The introduction of the 2007 R35 Nissan GT-R was huge. Nissan cranked up the technological insanity with this car. When the new GT-R first came out, the performance was truly amazing and has only gotten better as the years went on. But just like a sports team that always wins, eventually, people began to nitpick and criticize the GT-R. I can confidently tell you though that Rich has no problem proving this car has earned its rank as an exotic car killer.
All of us car guys and girls have different perceptions of what makes a fast car. A lot of people grew up around old muscle cars and the fastest things anyone had seen had a big cubic inch V8 sending a ton of power to the rear wheels, and with a blip of the throttle the car was all over the road and the driver was hanging on for dear life. Getting these cars straight is half the battle. For a lot of us in the younger generation of car enthusiasts, it was a lot more of the smaller lightweight cars that may or may not have been turbocharged. In the more recent years, small Japanese and European cars were the cheapest and easiest way to go fast. Now your experiences may differ, but I would be willing to bet your teenage friend down the street didn’t have a 545 hp all-wheel-drive terror… like a GT-R.
The GT-R changed my perception fast. When you stomp the throttle of your average fast car you get wheel spin and craziness before you really start pulling. The GT-R on the other hand might spin a tad if you go full throttle from a very low speed, but after that, you’re gone. In what feels like the blink of an eye, you’re at a point where as Rich says, “It’s like no one else is moving.”
But of course the R35 GT-R didn’t stray too awfully far from its roots as a proper race car, and unlike some of the old muscle cars and the like, the GT-R’s cornering ability is equally as impressive as its outright speed. It’s one of those special cars where the limit seems impossible to reach anywhere outside of a racetrack.

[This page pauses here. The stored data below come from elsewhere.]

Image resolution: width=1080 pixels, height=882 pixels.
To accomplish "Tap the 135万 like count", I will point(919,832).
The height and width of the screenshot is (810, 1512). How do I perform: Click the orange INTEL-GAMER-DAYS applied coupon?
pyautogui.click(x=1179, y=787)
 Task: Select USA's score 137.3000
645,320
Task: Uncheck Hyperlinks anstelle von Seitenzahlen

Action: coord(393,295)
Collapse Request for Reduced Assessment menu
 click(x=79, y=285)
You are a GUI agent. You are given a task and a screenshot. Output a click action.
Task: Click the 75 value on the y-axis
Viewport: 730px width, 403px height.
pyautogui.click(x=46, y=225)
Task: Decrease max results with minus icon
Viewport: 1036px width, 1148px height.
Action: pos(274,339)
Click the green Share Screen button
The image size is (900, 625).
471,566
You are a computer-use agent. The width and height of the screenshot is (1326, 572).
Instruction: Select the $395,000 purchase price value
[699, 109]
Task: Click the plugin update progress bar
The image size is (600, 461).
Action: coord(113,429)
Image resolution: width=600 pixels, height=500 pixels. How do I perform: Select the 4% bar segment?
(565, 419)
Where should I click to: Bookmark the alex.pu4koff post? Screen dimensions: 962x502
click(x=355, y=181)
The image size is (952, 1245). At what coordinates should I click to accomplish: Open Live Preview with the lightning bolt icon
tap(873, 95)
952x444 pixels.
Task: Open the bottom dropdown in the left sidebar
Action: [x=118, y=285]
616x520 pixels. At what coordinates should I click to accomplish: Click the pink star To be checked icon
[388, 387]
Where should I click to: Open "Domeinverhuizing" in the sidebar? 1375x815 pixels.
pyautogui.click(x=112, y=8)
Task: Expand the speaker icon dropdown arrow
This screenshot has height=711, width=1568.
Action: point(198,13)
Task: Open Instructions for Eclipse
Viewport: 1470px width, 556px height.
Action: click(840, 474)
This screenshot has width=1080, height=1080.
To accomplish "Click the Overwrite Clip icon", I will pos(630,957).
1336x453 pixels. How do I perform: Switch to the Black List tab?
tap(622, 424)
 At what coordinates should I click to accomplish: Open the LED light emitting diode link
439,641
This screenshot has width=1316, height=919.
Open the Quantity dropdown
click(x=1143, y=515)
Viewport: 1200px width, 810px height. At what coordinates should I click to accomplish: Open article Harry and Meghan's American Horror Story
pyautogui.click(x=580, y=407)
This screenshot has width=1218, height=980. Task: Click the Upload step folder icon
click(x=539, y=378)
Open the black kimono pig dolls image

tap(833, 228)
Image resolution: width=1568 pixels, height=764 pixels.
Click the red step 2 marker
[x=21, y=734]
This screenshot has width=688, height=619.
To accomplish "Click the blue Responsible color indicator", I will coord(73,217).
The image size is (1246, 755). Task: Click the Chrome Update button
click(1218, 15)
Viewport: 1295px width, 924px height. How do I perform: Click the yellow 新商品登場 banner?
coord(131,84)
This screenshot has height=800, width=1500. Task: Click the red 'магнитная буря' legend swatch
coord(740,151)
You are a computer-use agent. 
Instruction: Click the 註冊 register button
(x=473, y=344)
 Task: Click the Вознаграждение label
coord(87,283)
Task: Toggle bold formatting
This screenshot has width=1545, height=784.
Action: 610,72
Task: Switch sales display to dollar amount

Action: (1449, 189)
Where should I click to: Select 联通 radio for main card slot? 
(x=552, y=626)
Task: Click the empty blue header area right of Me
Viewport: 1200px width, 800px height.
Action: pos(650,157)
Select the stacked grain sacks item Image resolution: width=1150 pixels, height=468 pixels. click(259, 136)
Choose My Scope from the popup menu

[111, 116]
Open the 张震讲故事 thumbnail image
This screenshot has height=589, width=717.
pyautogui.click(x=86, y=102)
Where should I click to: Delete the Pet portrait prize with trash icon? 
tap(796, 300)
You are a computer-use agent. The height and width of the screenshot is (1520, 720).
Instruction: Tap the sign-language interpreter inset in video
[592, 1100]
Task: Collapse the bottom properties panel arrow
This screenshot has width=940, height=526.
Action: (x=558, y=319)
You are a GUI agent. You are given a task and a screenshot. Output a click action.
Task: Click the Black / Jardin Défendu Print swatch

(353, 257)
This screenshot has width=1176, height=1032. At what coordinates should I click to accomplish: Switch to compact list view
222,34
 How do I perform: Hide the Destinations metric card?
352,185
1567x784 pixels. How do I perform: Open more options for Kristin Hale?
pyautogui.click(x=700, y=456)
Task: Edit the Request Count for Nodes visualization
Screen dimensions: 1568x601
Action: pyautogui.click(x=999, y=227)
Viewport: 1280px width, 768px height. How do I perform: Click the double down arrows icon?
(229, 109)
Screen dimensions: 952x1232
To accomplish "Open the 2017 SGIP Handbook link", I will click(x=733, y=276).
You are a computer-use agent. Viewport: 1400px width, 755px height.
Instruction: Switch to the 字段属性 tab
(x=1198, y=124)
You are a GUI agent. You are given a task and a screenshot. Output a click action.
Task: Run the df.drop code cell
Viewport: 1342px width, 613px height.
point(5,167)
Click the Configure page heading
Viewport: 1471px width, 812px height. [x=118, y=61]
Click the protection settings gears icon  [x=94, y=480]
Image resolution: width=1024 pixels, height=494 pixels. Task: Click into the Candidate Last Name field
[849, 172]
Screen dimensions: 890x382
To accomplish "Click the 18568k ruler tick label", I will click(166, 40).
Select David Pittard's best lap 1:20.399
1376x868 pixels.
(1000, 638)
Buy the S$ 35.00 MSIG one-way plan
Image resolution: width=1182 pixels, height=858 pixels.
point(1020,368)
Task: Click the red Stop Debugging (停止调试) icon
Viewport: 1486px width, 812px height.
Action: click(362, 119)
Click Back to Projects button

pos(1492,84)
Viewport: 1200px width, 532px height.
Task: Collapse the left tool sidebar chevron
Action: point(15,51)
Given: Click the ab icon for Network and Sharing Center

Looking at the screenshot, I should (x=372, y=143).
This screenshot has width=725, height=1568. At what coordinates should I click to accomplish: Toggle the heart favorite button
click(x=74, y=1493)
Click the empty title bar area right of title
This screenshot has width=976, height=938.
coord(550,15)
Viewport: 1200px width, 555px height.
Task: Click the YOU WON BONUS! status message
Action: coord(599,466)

The GT-R has always been Japan’s top performer, although some may dispute that if we look back at the ‘90s. Regardless, it is an extremely important machine that will always get better, which of course could be done by Nissan or the owner of the car. Looking at Zach’s older Skyline to Rich’s new GT-R is a great way to see the progression over the years of a legendary lineage. If history is anything to go by – the next 50 years of Skyline/GT-R should only get better.
In case you’re not super familiar with the Skyline GT-Rs. Here is a basic rundown of each generation mentioned. There are a few others, but these are the most popular.
C10:1968-72. Known as the Hakosuka, or box skyline in English. This was the first to have the high-performance GT-R model.
C110: 1972-77. Known as the Kenmeri, after the popular commercials of the car featuring a couple with the names Ken and Mary. Some say the names came from the fact that the car looked very American at the time; that makes sense being that the reverse of Kenmeri is Meriken. Get it?
R32: 1989-94. First to earn the Godzilla nickname because of its tremendous success in racing. Also, the first GT-R to offer all-wheel-drive and the first with the venerable RB26 engine.
R33:1995-98. Continued on where the R32 left off. Same engine and drive-train layout, still a force in racing
R34:1999-02. Possibly the most famous. Was featured in the movie 2 Fast 2 Furious which was probably the first time a lot of people ever saw it. Same AWD and RB26 drive-train still continued on from the R32.
R35:20 07-present. Latest generation and first to be sold in the US. All new technology to keep up with modern supercars and the first that didn’t use an inline six. The engine is now a V6 called the VR38DET.